_Quoted passage:_
Reputation: 16987
I know this has been asked before but in my opinion there are still no answers that explain what is going on and don't happen to work for my case. I have a matlab v7.3 file that is structured like so,
---> rank <1x454 cell> ---> each element is <53x50 double>
f.mat
---> compare <1x454 cell> ---> each element is <53x50 double>
I hope this is straight forward enough. So what I am trying to do is read all 454 arrays with dimensions 53x54 from the cell array named 'rank', into a list of numpy arrays in python using the h5py library like so:
import h5py
with h5py.File("f.mat") as f:
data = [np.array(element) for element in f['rank']]
what I end up with is a list of arrays of HDF5 object references:
In [53]: data[0]
Out[53]: array([<HDF5 object reference>], dtype=object)
What do I do with this / how do I get the list of arrays that I need?
Upvotes: 2
Views: 8378
Reputation: 534
Try mat73, works like charm.
pip install mat73
import mat73
data_dict = mat73.loadmat('train/digitStruct.mat')
Upvotes: 2
Reputation: 231385
Just by way of comparison, in Octave I created and wrote:
X = cell(1,10)
for i = 1:10
X{i}=ones(i,i)
end
save Xcell1 -hdf5 X
then in Python:
f=h5py.File('Xcell1','r')
grp=f['X']
grpv=grp['value']
X=list(grpv.items())
[x[1]['value'].value for x in X[:-1]] # list of those 10 arrays
X[-1][1].value # (10,1) the cell array shape
or in one line
X = [f['/X/value/_0{}/value'.format(i)].value for i in range(0,10)]
With a callback function that I wrote for https://stackoverflow.com/a/27699851/901925
The file can be viewed with:
f.visititems(callback)
producing:
name: X
type: b'cell'
name: X/value/_00
type: b'scalar'
1.0
name: X/value/_01
type: b'matrix'
[[ 1. 1.]
[ 1. 1.]]
name: X/value/_02
type: b'matrix'
[[ 1. 1. 1.]
[ 1. 1. 1.]
[ 1. 1. 1.]]
name: X/value/_03
...
dims: [10 1]
Upvotes: 1
Reputation: 16987
Well I found the solution to my problem. If anyone else has a better solution or can better explain I'd still like to hear it.
Basically, the <HDF5 object reference>
needed to be used to index the h5py file object to get the underlying array that is being referenced. After we are referring to the array that is needed, it has to be loaded to memory by indexing it with [:]
or any subset if only part of the array is required. Here is what I mean:
with h5py.File("f.mat") as f:
data = [f[element[0]][:] for element in f['rank']]
and the result:
In [79]: data[0].shape
Out[79]: (50L, 53L)
In [80]: data[0].dtype
Out[80]: dtype('float64')
Hope this helps anyone in the future. I think this is the most general solution I've seen so far.
Upvotes: 12

_Stored data:_
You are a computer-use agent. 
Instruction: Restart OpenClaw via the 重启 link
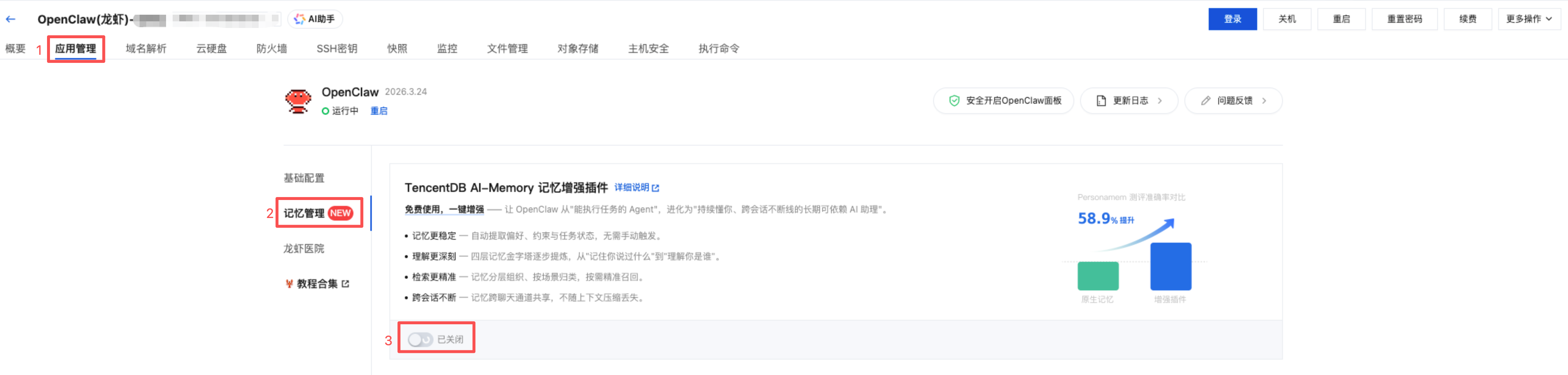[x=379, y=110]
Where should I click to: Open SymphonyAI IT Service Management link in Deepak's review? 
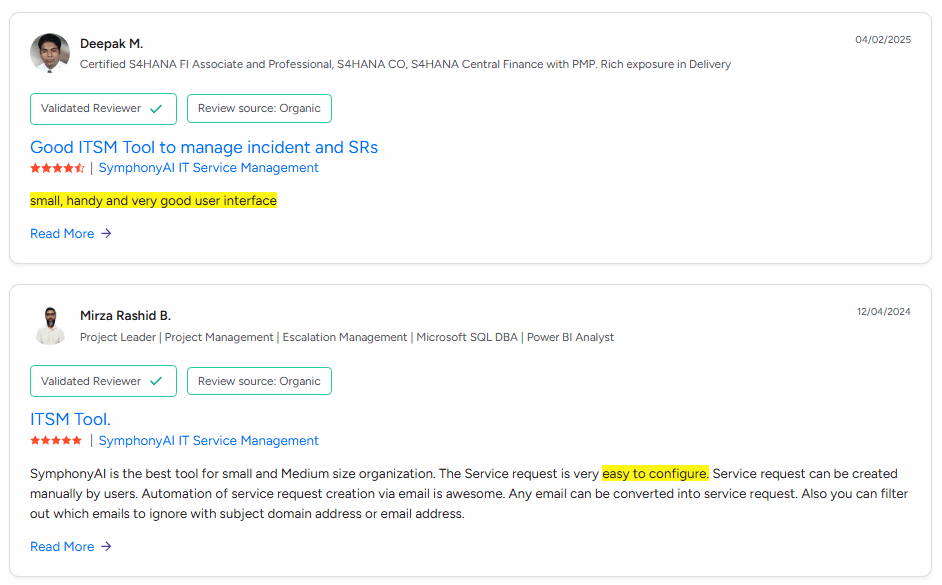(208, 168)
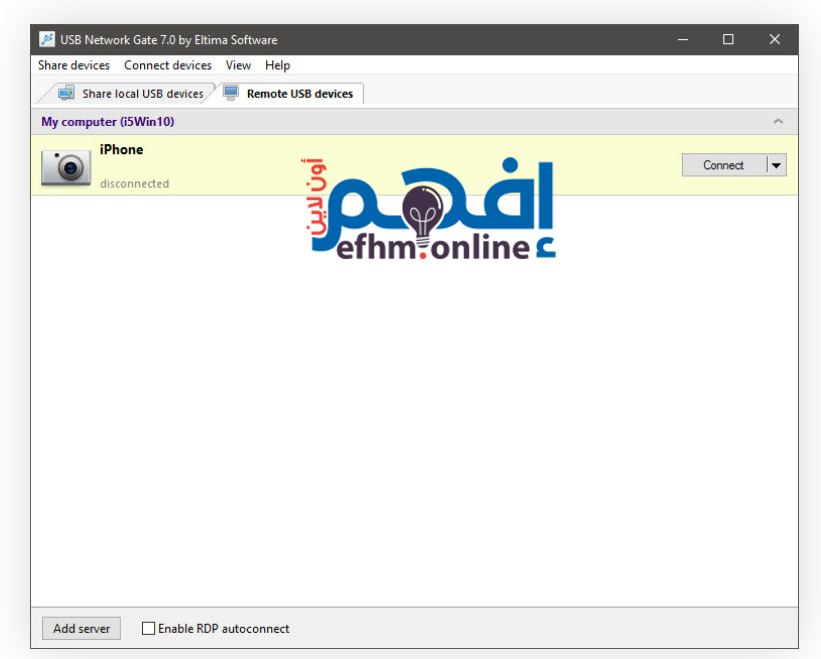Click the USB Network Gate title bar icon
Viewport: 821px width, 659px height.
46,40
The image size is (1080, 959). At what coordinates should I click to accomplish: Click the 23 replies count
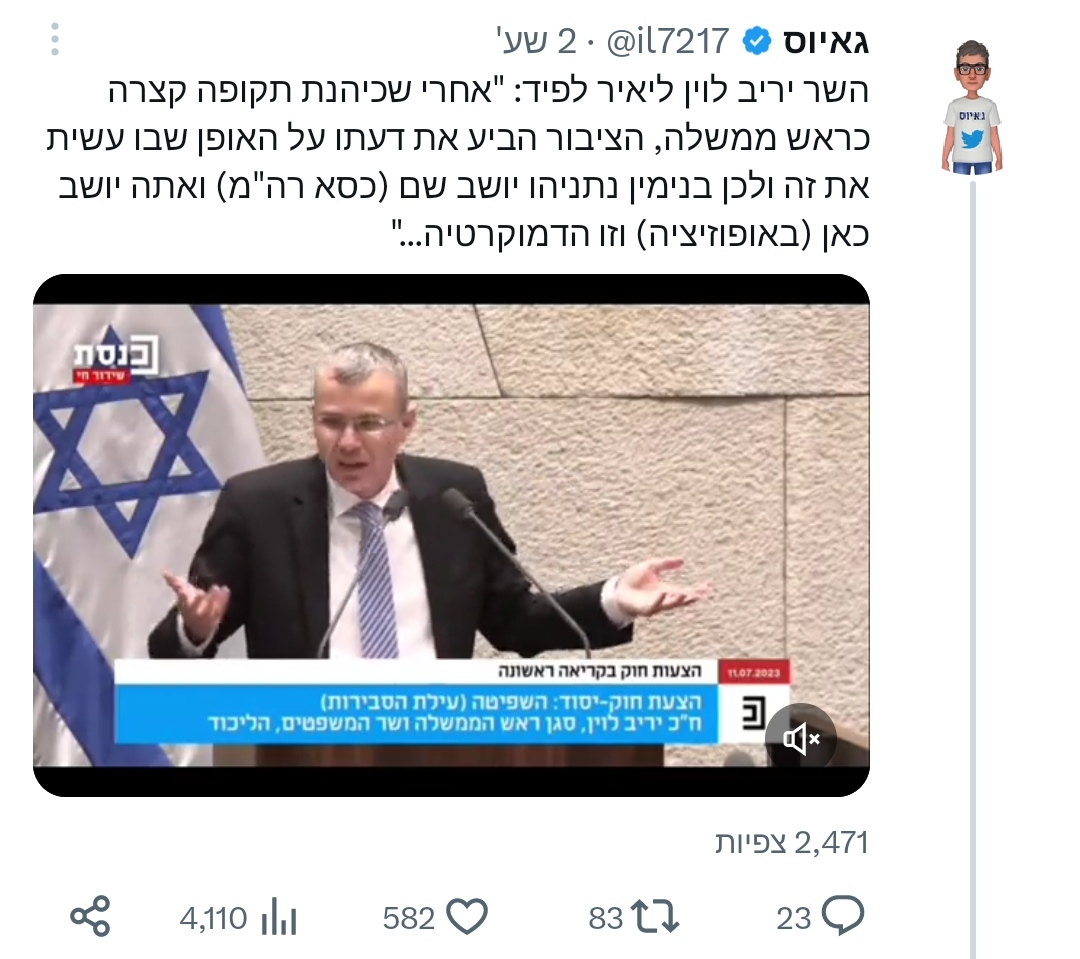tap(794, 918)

_Task requirements:_
a - From the h5py thread above, write out the passage from "Basically, the <HDF5" to "Out[80]: dtype('float64')".
b - In the h5py thread, which package does the reply with reputation 534 recommend for loading the file?

_Answers per task:_
a -
Basically, the <HDF5 object reference>
needed to be used to index the h5py file object to get the underlying array that is being referenced. After we are referring to the array that is needed, it has to be loaded to memory by indexing it with [:]
or any subset if only part of the array is required. Here is what I mean:
with h5py.File("f.mat") as f:
data = [f[element[0]][:] for element in f['rank']]
and the result:
In [79]: data[0].shape
Out[79]: (50L, 53L)
In [80]: data[0].dtype
Out[80]: dtype('float64')

b - mat73